Adam McKay has earned mostly very positive reviews for Death at the Wing, his nuanced new podcast about Reaganomics, drugs and the NBA. But the occasional negative reviews he does receive accuse the show of bashing Republicans and propagandizing for the left.
It’s another day on the Internet, where research and subtlety often lose out to assumptions and anger. McKay, whose upcoming film Don’t Look Up is largely about trying to share basic facts in a messy and convoluted age, has a deeply considered take on what’s happening.
“In fairness to people, we’re dealing with an explosion of media — social media interconnectedness — that I don’t think any of us ever could have imagined. It’s creating new types of communities. It’s creating new types of exchanges that have never existed in the history of Homo sapiens ever. So we we definitely are confused. We’re definitely angry,” he says.
“This happens to coincide in the U.S. with a time where your average citizen has never had less power than right now. So it makes sense that the little bit of power we do have, which is to yell our opinions on social media, to get angry and outraged, would go down like that. So I understand why people fall into it.”
He adds: “The really insidious part is when you add in giant corporations like Facebook that use algorithms to harness that outrage and frustration for profit. Then you really start to get into a dangerous zone.”
McKay’s films tend to be very funny. But there’s also an undercurrent of how the people with the most information — like the characters in The Big Short and Vice — are able to profiteer from widespread fear and confusion. Even Anchorman highlights, for laughs, the dumbing down of our news.
Who benefits? The superrich, who he likens to the cunning pharmacy thieves in a 1989 indie drama.
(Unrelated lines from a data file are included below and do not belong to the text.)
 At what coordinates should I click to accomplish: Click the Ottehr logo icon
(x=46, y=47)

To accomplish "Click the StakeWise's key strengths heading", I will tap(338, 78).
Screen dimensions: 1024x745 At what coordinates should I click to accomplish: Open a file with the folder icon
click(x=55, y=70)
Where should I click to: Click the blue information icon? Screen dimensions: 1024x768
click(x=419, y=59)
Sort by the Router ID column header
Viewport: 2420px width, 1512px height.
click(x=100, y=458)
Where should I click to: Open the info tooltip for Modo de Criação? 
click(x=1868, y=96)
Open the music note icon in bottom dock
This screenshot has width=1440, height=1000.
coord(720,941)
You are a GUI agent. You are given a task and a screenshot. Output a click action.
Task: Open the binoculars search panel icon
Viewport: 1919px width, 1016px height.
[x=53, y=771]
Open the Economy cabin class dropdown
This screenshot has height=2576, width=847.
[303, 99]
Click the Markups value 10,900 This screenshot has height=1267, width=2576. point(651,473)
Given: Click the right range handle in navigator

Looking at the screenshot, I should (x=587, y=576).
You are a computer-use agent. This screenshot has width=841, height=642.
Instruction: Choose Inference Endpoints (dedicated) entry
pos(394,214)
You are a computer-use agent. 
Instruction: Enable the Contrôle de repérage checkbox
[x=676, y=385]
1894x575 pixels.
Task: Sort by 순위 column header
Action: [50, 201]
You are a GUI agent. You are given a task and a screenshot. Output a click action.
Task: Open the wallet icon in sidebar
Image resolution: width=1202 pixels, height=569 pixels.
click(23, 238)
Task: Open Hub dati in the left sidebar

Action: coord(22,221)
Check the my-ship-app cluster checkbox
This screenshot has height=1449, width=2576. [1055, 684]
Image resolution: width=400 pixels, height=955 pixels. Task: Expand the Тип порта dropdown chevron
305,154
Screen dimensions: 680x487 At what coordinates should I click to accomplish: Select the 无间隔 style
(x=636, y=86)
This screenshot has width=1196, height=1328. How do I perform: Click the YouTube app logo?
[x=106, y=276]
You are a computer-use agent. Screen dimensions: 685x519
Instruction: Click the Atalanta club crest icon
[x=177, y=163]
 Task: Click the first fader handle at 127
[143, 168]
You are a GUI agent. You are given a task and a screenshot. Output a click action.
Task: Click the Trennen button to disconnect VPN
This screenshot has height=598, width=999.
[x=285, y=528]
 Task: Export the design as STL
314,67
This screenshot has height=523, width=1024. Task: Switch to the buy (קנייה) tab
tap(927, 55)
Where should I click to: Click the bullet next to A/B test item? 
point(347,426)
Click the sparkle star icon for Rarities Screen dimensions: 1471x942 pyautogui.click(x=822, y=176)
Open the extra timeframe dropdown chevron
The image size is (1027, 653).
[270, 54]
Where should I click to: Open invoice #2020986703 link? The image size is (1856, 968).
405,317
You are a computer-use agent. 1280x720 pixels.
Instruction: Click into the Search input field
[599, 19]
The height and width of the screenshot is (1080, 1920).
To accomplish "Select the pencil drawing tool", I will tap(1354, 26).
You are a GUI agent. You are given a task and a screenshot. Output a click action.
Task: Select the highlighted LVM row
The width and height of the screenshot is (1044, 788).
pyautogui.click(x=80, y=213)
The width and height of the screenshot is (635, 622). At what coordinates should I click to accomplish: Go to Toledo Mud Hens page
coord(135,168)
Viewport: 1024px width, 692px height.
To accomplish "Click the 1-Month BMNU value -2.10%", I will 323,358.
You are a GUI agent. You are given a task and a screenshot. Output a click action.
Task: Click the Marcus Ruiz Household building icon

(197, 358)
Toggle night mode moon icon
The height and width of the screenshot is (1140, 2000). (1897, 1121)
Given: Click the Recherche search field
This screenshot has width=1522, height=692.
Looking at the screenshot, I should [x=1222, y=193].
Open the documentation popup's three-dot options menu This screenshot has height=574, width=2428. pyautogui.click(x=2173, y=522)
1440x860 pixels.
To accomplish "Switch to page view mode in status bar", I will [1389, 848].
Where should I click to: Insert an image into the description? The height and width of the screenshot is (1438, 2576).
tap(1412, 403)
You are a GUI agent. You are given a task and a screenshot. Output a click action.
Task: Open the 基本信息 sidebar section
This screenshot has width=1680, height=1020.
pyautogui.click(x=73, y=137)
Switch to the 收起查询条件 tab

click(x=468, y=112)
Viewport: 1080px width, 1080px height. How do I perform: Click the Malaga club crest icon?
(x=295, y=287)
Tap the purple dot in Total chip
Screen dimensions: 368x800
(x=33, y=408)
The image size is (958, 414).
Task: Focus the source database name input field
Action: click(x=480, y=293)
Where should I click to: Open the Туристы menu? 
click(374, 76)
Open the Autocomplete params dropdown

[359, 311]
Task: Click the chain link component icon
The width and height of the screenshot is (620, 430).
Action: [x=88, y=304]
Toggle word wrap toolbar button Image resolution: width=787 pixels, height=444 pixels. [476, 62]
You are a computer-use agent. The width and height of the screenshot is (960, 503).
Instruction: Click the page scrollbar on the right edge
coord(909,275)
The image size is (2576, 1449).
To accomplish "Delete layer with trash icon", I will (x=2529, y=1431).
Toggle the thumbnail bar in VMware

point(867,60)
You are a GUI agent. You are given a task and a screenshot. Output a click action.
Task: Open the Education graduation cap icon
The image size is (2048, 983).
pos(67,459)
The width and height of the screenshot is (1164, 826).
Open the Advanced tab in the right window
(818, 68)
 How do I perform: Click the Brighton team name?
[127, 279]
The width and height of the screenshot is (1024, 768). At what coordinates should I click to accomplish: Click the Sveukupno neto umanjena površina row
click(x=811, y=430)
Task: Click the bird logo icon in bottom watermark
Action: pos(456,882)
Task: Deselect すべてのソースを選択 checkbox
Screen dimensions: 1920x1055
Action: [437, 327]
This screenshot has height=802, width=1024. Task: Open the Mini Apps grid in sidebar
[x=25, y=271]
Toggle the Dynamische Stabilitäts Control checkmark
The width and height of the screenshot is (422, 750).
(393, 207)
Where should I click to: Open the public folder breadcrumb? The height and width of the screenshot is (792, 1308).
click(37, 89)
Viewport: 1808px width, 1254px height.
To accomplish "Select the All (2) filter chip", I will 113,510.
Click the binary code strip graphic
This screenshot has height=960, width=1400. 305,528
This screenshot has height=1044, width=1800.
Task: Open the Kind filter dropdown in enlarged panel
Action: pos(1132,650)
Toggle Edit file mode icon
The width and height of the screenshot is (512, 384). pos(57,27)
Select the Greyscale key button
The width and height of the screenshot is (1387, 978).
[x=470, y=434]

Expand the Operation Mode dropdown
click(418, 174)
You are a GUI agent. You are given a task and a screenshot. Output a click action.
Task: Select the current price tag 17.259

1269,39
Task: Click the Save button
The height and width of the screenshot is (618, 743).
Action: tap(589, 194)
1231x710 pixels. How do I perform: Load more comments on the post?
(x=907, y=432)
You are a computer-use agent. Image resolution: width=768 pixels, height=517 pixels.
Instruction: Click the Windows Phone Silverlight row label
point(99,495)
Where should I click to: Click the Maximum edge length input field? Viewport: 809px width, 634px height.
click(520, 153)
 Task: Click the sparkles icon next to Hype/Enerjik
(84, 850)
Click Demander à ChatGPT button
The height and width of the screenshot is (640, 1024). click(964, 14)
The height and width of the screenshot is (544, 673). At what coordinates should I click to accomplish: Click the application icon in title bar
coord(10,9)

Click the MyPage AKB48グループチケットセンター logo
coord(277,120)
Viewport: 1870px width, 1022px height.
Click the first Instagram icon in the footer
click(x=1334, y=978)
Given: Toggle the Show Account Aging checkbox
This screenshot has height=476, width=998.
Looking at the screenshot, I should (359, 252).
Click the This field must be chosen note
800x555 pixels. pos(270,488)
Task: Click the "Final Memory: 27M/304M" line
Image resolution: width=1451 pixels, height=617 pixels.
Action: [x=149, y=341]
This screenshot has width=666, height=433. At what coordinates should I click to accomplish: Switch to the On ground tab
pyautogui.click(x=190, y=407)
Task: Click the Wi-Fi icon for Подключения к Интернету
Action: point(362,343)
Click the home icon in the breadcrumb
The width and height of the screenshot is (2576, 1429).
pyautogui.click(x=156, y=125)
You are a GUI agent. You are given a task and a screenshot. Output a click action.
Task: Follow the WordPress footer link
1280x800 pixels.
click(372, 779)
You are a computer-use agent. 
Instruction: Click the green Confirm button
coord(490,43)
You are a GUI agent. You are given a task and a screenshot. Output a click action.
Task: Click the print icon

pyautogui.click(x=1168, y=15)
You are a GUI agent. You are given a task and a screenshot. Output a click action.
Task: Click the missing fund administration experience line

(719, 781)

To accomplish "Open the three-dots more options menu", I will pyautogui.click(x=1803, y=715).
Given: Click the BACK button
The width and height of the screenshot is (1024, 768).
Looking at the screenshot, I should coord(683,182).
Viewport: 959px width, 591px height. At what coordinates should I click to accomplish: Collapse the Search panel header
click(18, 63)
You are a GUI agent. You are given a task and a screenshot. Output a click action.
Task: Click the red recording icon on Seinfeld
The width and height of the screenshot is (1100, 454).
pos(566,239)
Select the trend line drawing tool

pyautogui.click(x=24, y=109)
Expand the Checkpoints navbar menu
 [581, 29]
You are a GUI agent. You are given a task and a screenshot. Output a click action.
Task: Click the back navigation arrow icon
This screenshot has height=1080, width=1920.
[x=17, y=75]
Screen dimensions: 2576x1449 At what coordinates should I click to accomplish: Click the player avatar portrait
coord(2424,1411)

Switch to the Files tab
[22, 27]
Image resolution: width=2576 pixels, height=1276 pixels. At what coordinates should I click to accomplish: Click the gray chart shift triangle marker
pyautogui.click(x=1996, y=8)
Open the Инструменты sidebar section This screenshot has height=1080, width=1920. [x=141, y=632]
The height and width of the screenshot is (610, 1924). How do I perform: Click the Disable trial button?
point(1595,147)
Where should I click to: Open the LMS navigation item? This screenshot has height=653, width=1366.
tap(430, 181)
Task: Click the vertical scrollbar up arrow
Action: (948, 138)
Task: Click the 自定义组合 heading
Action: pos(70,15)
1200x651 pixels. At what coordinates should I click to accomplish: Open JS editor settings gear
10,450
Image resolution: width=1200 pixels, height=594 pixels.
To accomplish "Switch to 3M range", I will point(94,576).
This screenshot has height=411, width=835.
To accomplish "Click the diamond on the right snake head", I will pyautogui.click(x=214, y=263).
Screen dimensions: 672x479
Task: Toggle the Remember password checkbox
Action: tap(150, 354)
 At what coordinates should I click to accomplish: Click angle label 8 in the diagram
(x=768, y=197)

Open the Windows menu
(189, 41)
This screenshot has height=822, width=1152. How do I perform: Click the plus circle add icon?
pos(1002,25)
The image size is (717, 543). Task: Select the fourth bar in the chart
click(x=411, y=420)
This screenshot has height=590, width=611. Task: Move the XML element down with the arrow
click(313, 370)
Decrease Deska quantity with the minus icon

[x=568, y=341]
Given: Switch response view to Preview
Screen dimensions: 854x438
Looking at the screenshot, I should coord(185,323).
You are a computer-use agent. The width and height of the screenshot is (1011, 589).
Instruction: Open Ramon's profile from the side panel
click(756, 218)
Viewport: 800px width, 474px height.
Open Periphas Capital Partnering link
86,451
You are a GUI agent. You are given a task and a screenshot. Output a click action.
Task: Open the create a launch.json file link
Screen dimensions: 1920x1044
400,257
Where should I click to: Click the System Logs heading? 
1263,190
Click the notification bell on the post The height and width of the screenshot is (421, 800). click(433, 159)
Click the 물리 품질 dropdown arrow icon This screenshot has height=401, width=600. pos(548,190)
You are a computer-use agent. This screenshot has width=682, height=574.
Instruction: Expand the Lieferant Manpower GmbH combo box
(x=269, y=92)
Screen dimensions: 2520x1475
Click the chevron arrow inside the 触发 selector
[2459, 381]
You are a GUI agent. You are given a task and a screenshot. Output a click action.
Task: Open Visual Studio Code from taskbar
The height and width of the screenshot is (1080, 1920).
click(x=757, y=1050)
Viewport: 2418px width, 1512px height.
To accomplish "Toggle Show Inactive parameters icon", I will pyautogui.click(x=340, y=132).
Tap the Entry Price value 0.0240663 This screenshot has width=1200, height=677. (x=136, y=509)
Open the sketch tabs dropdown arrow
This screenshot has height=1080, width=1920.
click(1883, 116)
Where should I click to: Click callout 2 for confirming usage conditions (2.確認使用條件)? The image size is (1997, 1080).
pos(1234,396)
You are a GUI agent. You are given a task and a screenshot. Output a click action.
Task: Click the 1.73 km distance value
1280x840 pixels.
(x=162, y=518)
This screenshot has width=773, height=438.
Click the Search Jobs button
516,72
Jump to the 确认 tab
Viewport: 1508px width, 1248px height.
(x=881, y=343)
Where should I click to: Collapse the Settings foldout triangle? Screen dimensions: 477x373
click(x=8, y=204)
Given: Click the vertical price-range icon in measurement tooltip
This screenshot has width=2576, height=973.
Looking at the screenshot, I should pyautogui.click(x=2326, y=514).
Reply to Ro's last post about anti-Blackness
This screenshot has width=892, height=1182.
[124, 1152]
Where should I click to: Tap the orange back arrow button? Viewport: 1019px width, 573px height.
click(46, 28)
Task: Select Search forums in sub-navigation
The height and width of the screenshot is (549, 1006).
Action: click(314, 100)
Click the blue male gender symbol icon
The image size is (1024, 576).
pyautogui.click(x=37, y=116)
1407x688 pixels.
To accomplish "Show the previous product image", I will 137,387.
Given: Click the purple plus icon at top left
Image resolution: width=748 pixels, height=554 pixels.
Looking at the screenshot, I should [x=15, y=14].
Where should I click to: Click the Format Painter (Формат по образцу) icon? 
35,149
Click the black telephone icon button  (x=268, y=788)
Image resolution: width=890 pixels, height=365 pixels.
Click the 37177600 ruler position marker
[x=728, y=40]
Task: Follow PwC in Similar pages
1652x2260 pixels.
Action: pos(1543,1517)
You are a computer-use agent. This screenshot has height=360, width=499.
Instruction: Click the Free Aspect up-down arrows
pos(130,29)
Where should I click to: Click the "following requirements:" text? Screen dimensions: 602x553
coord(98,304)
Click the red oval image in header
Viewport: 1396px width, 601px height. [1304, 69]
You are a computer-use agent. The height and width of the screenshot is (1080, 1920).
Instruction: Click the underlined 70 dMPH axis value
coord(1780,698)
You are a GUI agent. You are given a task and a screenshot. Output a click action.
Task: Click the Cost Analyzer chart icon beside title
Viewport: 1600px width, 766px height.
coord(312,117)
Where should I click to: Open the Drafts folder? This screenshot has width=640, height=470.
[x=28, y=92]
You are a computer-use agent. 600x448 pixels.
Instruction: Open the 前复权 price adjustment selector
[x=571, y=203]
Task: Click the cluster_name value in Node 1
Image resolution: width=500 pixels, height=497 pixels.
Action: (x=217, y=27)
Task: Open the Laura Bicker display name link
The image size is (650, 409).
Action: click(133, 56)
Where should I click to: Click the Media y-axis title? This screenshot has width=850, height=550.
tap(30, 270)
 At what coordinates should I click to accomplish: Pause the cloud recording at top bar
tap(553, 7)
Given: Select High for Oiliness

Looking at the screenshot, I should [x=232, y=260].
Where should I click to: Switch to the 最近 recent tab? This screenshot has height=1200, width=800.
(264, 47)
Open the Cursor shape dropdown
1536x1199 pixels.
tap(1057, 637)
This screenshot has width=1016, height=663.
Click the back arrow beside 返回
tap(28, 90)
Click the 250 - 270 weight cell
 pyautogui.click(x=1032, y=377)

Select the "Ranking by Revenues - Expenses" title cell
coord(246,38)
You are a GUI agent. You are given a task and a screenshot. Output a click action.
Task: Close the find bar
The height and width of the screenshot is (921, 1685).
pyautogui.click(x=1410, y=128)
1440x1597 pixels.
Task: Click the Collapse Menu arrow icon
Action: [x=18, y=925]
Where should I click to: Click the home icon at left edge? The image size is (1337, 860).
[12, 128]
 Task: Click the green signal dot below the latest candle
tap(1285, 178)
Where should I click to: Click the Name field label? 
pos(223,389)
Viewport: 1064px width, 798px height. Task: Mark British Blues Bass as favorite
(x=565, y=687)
“I think it’s important to look at it all like just an old-fashioned scam that you would see out of the movie Drugstore Cowboy, where your friend pretends to have a seizure in the front of the store. And while people take care of them, you rip off the back of the store,” McKay adds. “That’s really become our culture for the last 40 years — it’s distraction, misinformation, exaggeration, outrage, and all of it is in service of: We are being ripped off. Wages have been flat for 40 years, services have been cut, the rich have gotten preposterous — you know, hundred-billionaires now exist. I say this as someone who is overpaid here in Hollywood, but the level of wealth we see at the top 1% is incomprehensible.”
McKay will try to make some of the same points — albeit with a lot more humor — in Don’t Look Up, in which Leonardo DiCaprio and Jennifer Lawrence (pictured above) play scientists doing their best to warn the world of an impending disaster. The film also stars Meryl Streep, Cate Blanchett, Timothee Chalomet, Jonah Hill and many more.